LA SEMIOTICA AL SERVIZIO DELL’ARTE

Il cortocircuito sta qua: dove il fruitore poco accorto ci vede inutile ridondanza, il fruitore scevro da giudizi affrettati ci vede l’uso della didascalia e della tautologia come rottura semiotica dell’assoluta aderenza tra significato e significante, rievocando il monito magrittiano “Questa pipa non è una pipa”.

Ci ricordano, insomma, che la “verità” storica, scientifica e perfino artistica sono sempre relative a un interpretante6, a qualcuno che le legge secondo assunti culturali e individuali assimilati.
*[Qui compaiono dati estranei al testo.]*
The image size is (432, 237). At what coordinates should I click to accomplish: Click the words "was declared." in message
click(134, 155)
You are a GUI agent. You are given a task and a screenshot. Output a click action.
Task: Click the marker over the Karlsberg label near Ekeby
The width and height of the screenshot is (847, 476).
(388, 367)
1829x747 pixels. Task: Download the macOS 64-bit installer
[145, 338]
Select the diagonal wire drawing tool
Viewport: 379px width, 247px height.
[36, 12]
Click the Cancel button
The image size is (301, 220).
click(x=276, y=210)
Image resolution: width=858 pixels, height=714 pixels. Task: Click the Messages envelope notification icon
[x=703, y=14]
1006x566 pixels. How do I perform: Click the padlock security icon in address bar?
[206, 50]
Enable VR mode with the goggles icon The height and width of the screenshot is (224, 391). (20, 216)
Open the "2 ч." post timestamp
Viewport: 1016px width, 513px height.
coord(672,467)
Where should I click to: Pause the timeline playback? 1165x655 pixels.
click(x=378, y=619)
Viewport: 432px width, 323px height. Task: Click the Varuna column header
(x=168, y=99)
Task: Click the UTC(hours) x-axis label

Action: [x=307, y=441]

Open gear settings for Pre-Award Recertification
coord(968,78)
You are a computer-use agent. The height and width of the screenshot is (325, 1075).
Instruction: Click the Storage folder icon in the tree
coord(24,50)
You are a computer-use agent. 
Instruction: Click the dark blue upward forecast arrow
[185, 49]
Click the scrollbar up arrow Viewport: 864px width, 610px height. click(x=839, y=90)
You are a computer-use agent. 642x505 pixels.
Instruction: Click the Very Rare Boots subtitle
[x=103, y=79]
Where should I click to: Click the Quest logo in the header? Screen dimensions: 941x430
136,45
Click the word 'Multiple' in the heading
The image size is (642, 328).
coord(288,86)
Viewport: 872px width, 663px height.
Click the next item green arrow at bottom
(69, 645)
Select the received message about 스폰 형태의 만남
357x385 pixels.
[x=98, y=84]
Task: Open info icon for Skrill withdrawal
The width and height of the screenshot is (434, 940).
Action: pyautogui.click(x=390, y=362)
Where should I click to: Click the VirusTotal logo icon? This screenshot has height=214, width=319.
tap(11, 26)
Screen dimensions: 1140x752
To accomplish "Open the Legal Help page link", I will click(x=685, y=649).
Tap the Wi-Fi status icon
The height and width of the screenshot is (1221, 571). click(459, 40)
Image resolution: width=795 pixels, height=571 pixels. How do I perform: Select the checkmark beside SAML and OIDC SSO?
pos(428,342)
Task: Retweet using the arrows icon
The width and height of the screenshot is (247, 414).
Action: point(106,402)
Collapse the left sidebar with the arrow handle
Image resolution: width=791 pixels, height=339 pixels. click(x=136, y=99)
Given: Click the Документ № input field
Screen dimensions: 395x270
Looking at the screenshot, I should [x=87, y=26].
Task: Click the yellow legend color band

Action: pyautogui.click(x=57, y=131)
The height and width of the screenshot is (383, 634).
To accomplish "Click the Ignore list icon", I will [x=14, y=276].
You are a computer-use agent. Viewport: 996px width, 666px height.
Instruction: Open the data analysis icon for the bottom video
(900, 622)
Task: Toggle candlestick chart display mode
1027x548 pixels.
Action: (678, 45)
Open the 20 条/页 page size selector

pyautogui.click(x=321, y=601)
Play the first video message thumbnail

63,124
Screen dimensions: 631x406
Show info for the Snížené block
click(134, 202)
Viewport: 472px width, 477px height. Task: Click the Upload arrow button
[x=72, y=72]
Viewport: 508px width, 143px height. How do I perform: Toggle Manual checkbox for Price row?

Il senso delle loro opere è denso e sfugge sempre un po’: è il segreto dell’“Avventura dell’opera d’arte”, come ama definirla Bonomi.

6 A questo proposito è interessante sottolineare come l’arte di Bonomi e di Cella siano in linea con le moderne filosofie del segno, da De Saussure, a Cassirer, al logico-matematico e filosofo pragmatista C.S. Peirce, la cui teoria è ben radicata sull’importanza del ruolo dell’interpretamen (per approfondimento cfr. Rossella Fabbrichesi Leo, Sulle tracce del segno. Semiotica, faneroscopia e cosmologia nel pensiero di Charles Sanders Peirce, La Nuova Italia, Firenze 1986).